South Korea’s Celltrion has joined the many pharma companies fighting the COVID-19 coronavirus outbreak, saying it is working on an antibody-based antiviral and a self-testing diagnosis kit providing results within 15-20 minutes.
Best known as a manufacturer of biosimilars – which are near-copies of previously approved biologic drugs – Celltrion is turning its hand to producing therapies against the virus that has killed thousands of people and disrupted economies across the world.
The company said it has been selected as a preferred developer for a monoclonal antibody project to treat and prevent COVID-19 by the Korea Centers for Disease Control.

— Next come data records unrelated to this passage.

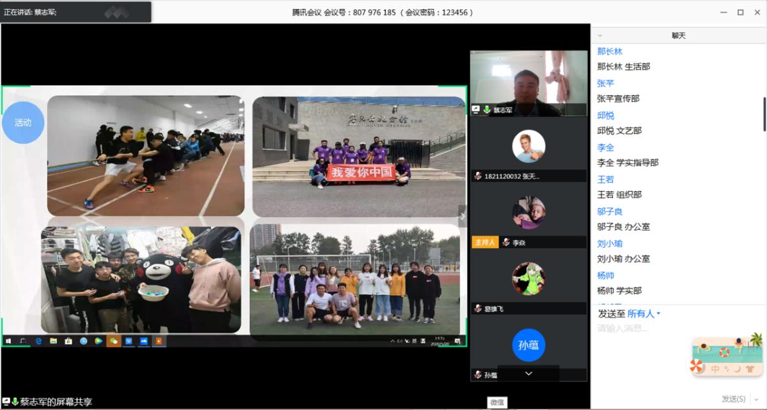Click the WeChat icon in shared taskbar
Screen dimensions: 767x410
(114, 341)
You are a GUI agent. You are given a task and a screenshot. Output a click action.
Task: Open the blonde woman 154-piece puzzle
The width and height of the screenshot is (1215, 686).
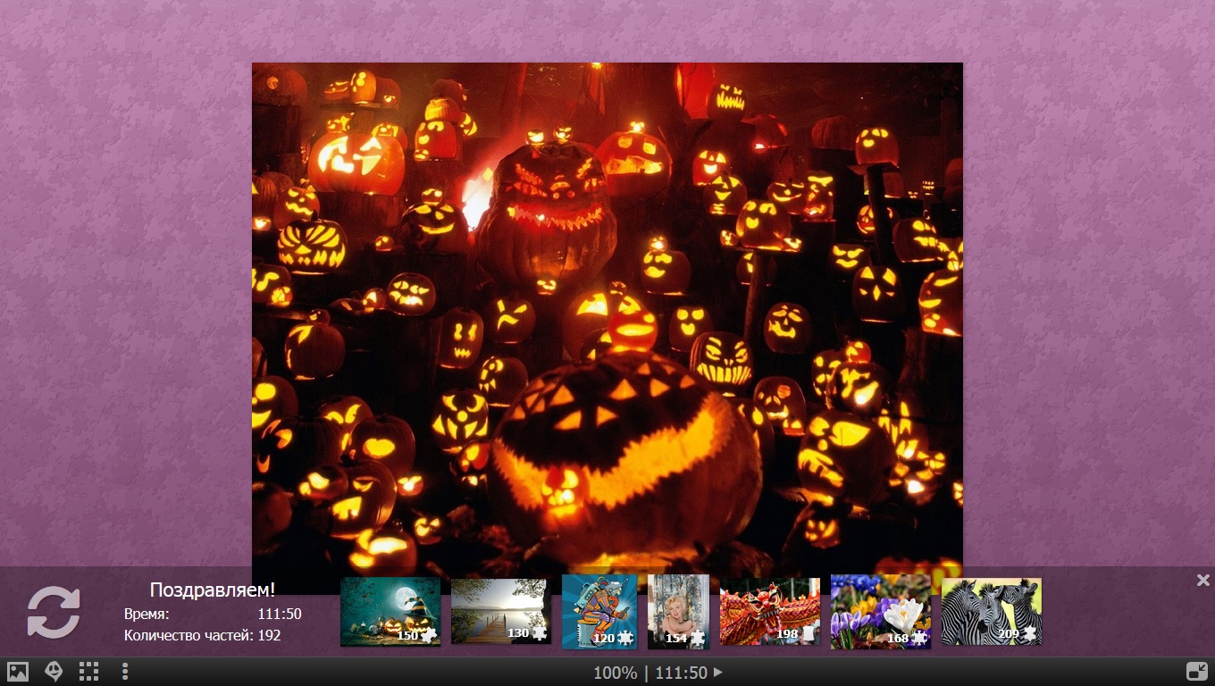(678, 611)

Celltrion has built a library of antibodies from the recovered patients in Korea, which are thought to be involved in neutralising the virus and may contribute to recovery from COVID-19.
Korea was one of the first countries affected by the pandemic and is screening the library to identify antibodies that are most effective at neutralising the SARS-CoV-2 virus that causes the disease.
Once identified these will form the basis of an antiviral treatment, with pre-clinical and clinical trials planned around Q3 this year.
Celltrion is going further and planning a ‘super antibody’ that can attach and neutralise all coronavirus related strains, such as those causing COVID-19 and SARS, enabling further protection against unforeseen or unexpected mutations.
This could contribute towards preparedness for potential future pandemics, Celltrion said.
Japan’s Takeda is also working on a therapy based on antibodies from previously treated patients, although this is based on harvesting the blood plasma of recovered patients for the antibodies, rather than producing a genetically engineered monoclonal antibody like Celltrion.
While Takeda’s approach is proven and will require less scrutiny from regulators, Celltrion’s approach could allow it to scale up production without the need for large numbers of donors.
Diagnostic test
Celltrion also aims to launch a rapid self-testing diagnostic kit in the summer of this year, focusing on the gene that codes for the spike (S) protein that allows the virus to enter host human cells.
The kit is designed to show results within 15-20 minutes, with optimised sensitivity, specificity and improved accuracy features. Once it has gained a CE mark, the rapid self-testing diagnostic kit will become available throughout Europe through Celltrion Healthcare.
Celltrion plans to apply for device authorisation from the FDA in the US and other regulatory authorities after acquiring relevant data.